Selected excerpt
[start]

The powder X-ray diffraction analysis clearly showed distinct patterns among the compounds in the 1Ln and 2Ln series, as illustrated in Fig. 5(a). The diffractograms for each series of compounds match closely with the simulated patterns derived from single crystal structural determination, indicating that the compounds possess a well-defined crystalline phase without any significant impurities or defects. The phase purity of the compounds in the 3Ln is verified by a perfect match between their simulated and experimental diffractogram patterns (Fig. S1). Thus, the synthesis procedures used have shown reliable, allowing for further uses of these compounds. The IR spectra of series 1Ln and 2Ln display notable discrepancies in comparison to that of 3Ln (Fig. S2). However, all compounds in these series display absorption bands at 1625, 1380, 975, and 845 cm⁻¹, signifying the existence of ca²⁻ ligands. The presence of broad bands in the 1500–1450 cm⁻¹ range suggests that deprotonated H₂ca increases the aromaticity of ca²⁻ molecules, as evidenced by the C–C stretching vibrations of aromatic rings.²² The O–H stretching of H₂O molecules is represented by a broad vibration that occurs between 3400 and 3100 cm⁻¹. The characteristic bands of 4,4′-bipyridine molecules in 3Ln are represented by aromatic C–H (3000–3100 cm⁻¹) and C=C/C=N (1590–1615 cm⁻¹) stretching vibrations.

[end]

Task directions
Answer these questions from the diffraction and IR excerpt above:
1. Which figure shows the match between simulated and experimental diffractograms for the 3Ln compounds?
2. At which four wavenumbers do all compounds in these series show absorption bands?
3. What range is given for the broad O–H stretching vibration of H₂O molecules?

Provided data

[start]

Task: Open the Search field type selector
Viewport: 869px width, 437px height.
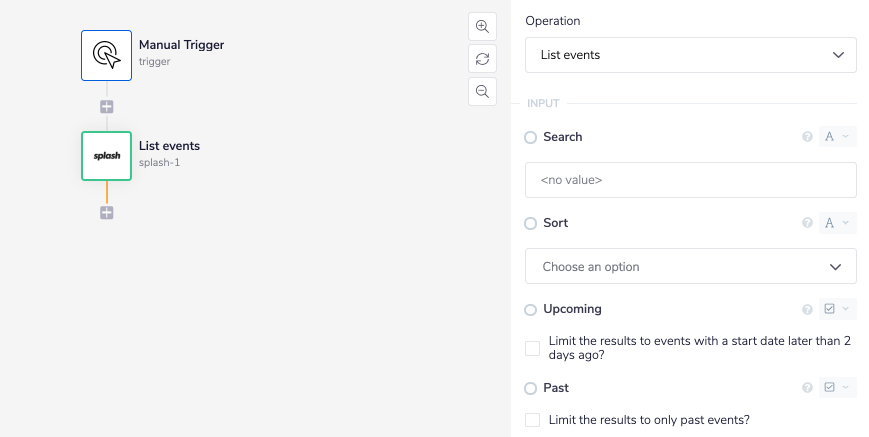Action: pyautogui.click(x=836, y=137)
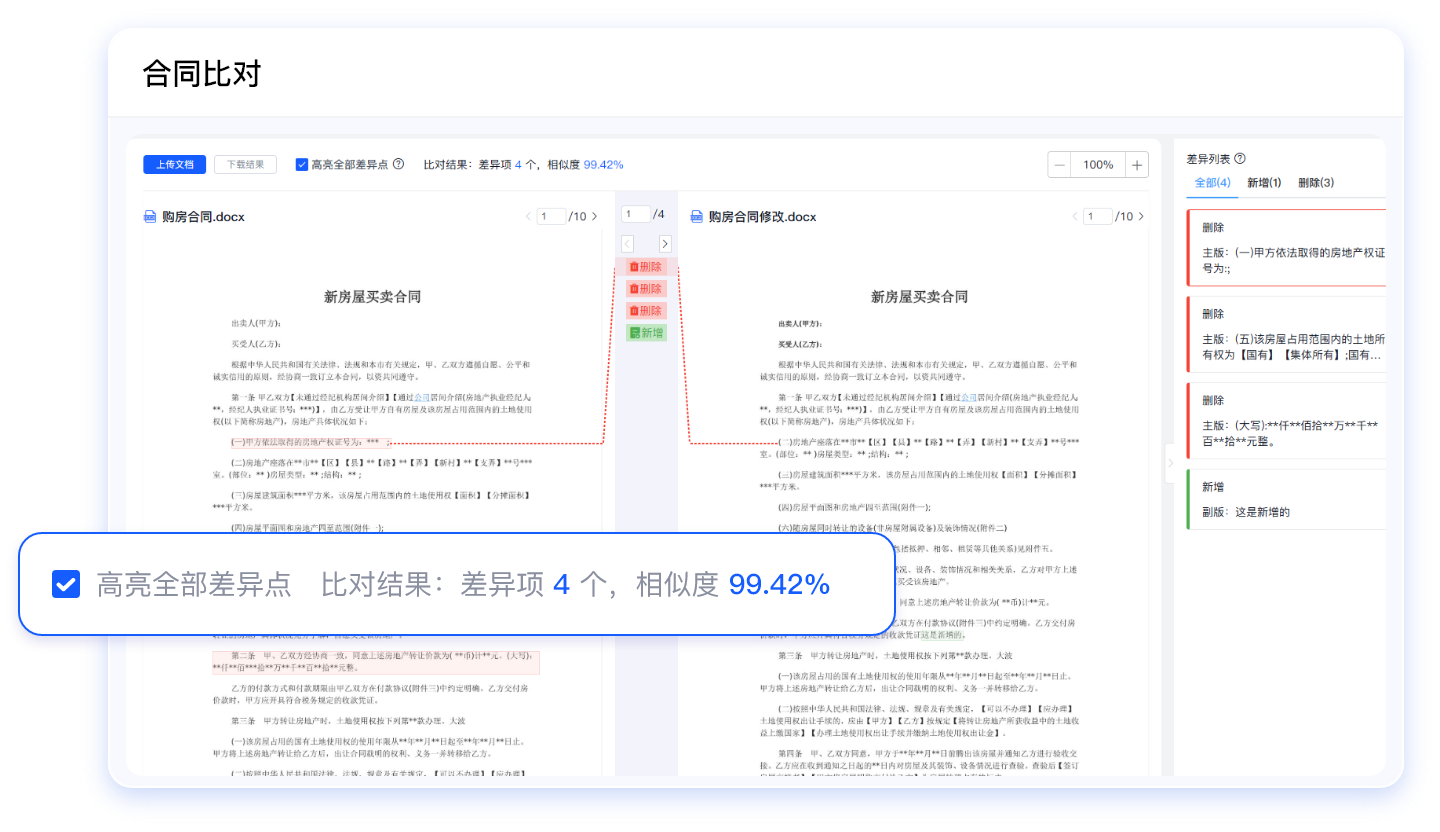Click the 上传文档 upload button

pyautogui.click(x=174, y=163)
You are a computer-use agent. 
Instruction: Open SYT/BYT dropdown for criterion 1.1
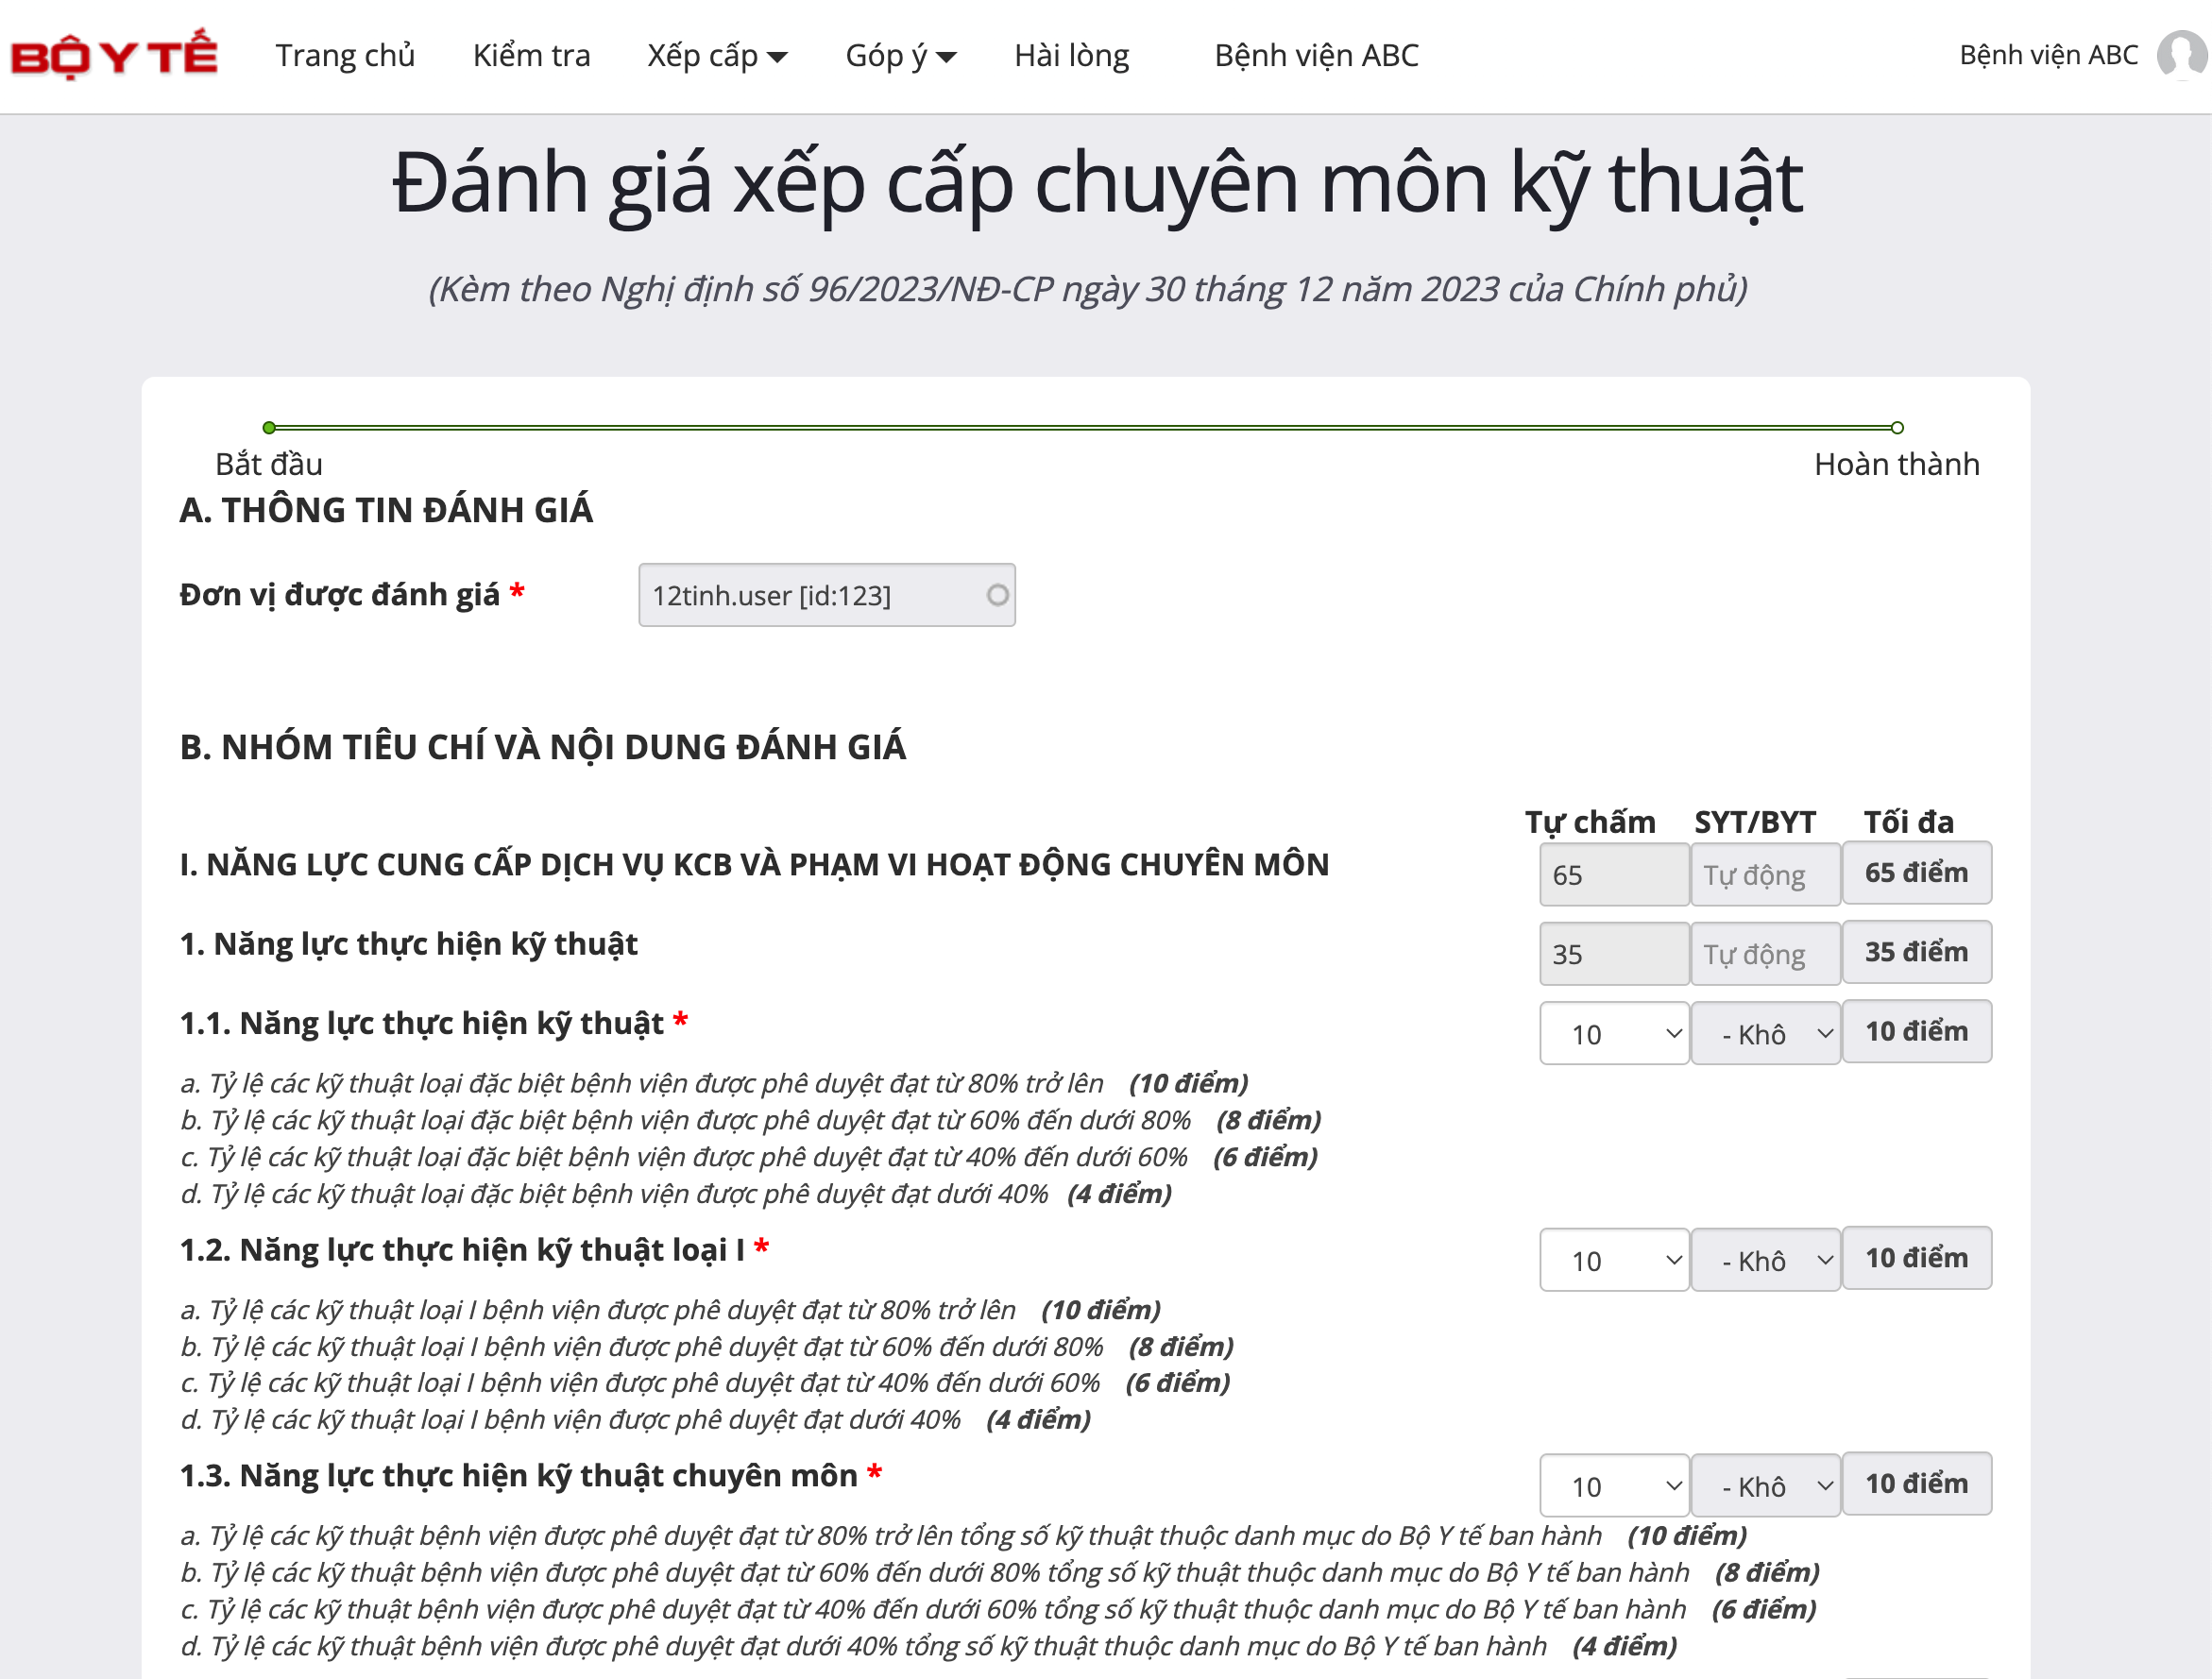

[end]

Exercise answer
1. Fig. S1
2. 1625, 1380, 975, and 845 cm⁻¹
3. 3400–3100 cm⁻¹